SCOUT: Cyclic Causal Discovery Under Soft Interventions with Unknown Targets

TL;DR

SCOUT is a novel framework for discovering nonlinear cyclic causal relationships from soft interventional data with unknown targets, outperforming existing methods in various settings.

Contribution

It introduces a new approach that handles nonlinear cyclic causality with unknown intervention targets using normalizing flows and likelihood maximization.

Findings

SCOUT outperforms state-of-the-art methods in causal graph recovery.

SCOUT effectively recovers unknown intervention targets.

The method works well on both synthetic and real-world data.

Abstract

Learning causal relationships between variables from data is a fundamental research area with many applications across disciplines. Most existing causal discovery algorithms rely on the assumptions that (i) the underlying system is acyclic, (ii) the exogenous noise variables are Gaussian, and (iii) the intervention targets for the data-generating experiments are known. While these assumptions simplify the analysis, they are violated in real-life systems.

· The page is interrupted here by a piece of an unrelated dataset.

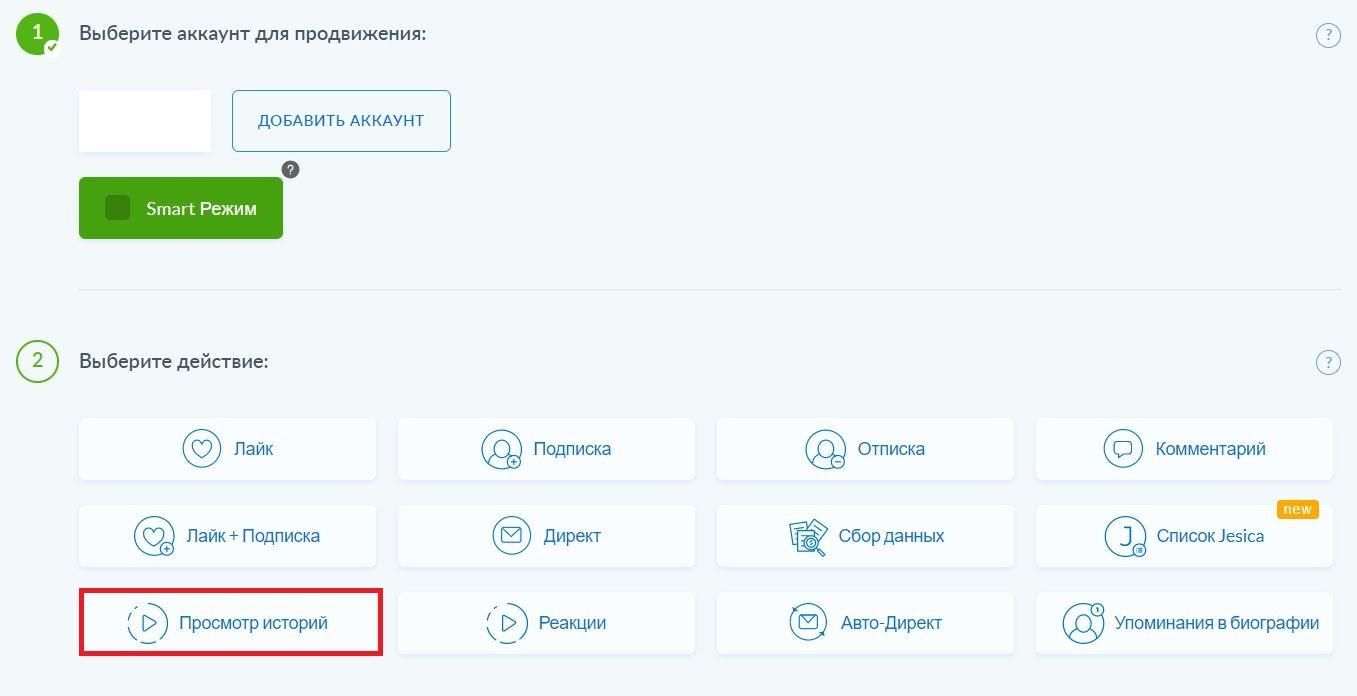
Task: Select the envelope icon on Директ
Action: coord(512,535)
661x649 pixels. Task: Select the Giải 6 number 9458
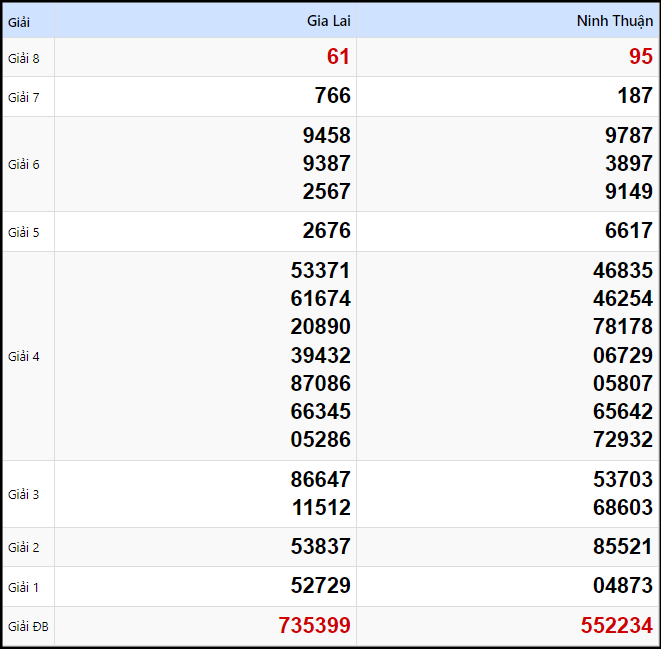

Most existing methods that address these issues either assume the underlying model is linear or are constrained to operate in limited interventional settings. To that end, we propose SCOUT, a novel causal discovery framework for learning nonlinear cyclic causal relationships from soft interventional data with unknown targets. Our approach maximizes the data log-likelihood to recover the graph structure, using two normalizing-flow architectures: contractive residual flows and neural spline flows. Through experiments on synthetic and real-world data, we show that SCOUT outperforms state-of-the-art methods in both causal graph recovery and unknown target recovery across various interventional and noise settings.